La Biblia ama la belleza como reflejo del esplendor del mismo Dios, incluso
los vestidos pueden ser signos de una luz interior resplandeciente, del candor
del alma.
El pensamiento se dirige paralelamente, por un lado,
a las admirables páginas
del Cantar de los Cantares (Cf. cantares 4 y 7) y, por otro, al pasaje del
Apocalipsis que describe las «bodas del Cordero», es decir, de
Cristo con la comunidad de los redimidos, en las que se subraya el valor simbólico
de los trajes de bodas: «han llegado las bodas del Cordero, y su Esposa
se ha engalanado y se le ha concedido vestirse de lino deslumbrante de blancura
-- el lino son las buenas acciones de los santos» (Apocalipsis 19, 7-8).
4. Junto a la belleza, se exalta la alegría que se refleja en el séquito
de vírgenes «compañeras», las damas que acompañan
a la novia «entre alegría y algazara» (Cf. Salmo 44, 15-16).
El gozo genuino, mucho más profundo que la simple alegría, es
expresión del amor, que participa en el bien de la persona amada con
serenidad de corazón.
Ahora, según los auspicios conclusivos, se perfila otra realidad radicalmente
inherente al matrimonio: la fecundidad. Se habla, de hecho, de «hijos» y
de «generaciones» (Cf. versículos 17-18). El futuro, no
sólo de la dinastía, sino de la humanidad, tiene lugar precisamente
porque la pareja ofrece al mundo nuevas criaturas.
Se trata de un tema importante y actual en Occidente,
a menudo incapaz de asegurar su propia existencia en el futuro a través de la generación
y cuidado de las nuevas criaturas que continúen la civilización
de los pueblos y realicen la historia de la salvación.
5. Como es sabido, muchos Padres de la Iglesia han aplicado
el retrato de la reina a María, comenzando por el llamamiento inicial: «Escucha,
hija, mira: inclina el oído…» (versículo 11). Así sucede,
por ejemplo, en la «Homilía sobre la Madre de Dios» de Crisipo
de Jerusalén, un capadocio que fue en Palestina uno de los monjes iniciadores
del monasterio de san Eutimio y que, una vez sacerdote, fue guardián
de la santa Cruz en la basílica de la Anástasis en Jerusalén.
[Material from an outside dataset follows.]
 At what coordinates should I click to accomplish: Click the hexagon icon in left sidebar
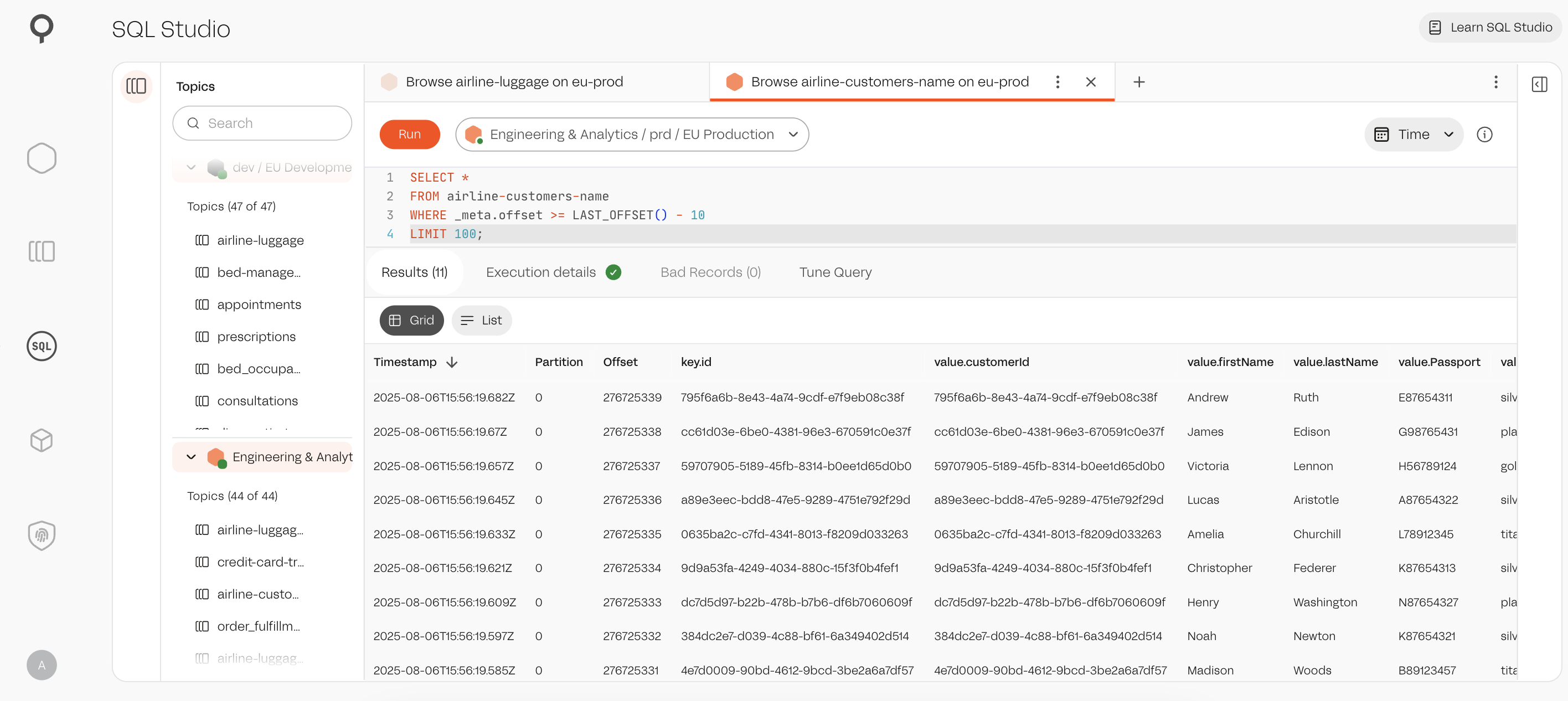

«Te dedico mi discurso --afirma dirigiéndose a María--,
esposa del grande soberano; te dedico mi discurso a ti que vas a concebir al
Verbo de Dios, del modo que Él sabe... "Escucha, hija, mira: inclina
el oído"; de hecho, se verifica el grandioso anuncio de la redención
del mundo. Inclina tu oído y lo que escucharás levantará tu
corazón... "Olvida tu pueblo y la casa paterna": no prestes
atención a la parentela terrena, pues serás transformada en una
reina celeste. Y escucha --dice-- para darte cuenta de cómo te ama el
Creador y Señor de todo. "Prendado está el rey de tu belleza",
dice: el mismo Padre te escogerá por esposa; el Espíritu dispondrá todas
las condiciones necesarias para este matrimonio... No creas que darás
a luz un niño humano, pues "te postrarás ante él,
que él es tu señor". Tu creador se ha convertido en tu niño;
lo concebirás y lo adorarás junto a los demás como a tu
Señor» («Textos marianos del primer milenio» - «Testi
mariani del primo millennio», I, Roma 1988, páginas 605-606).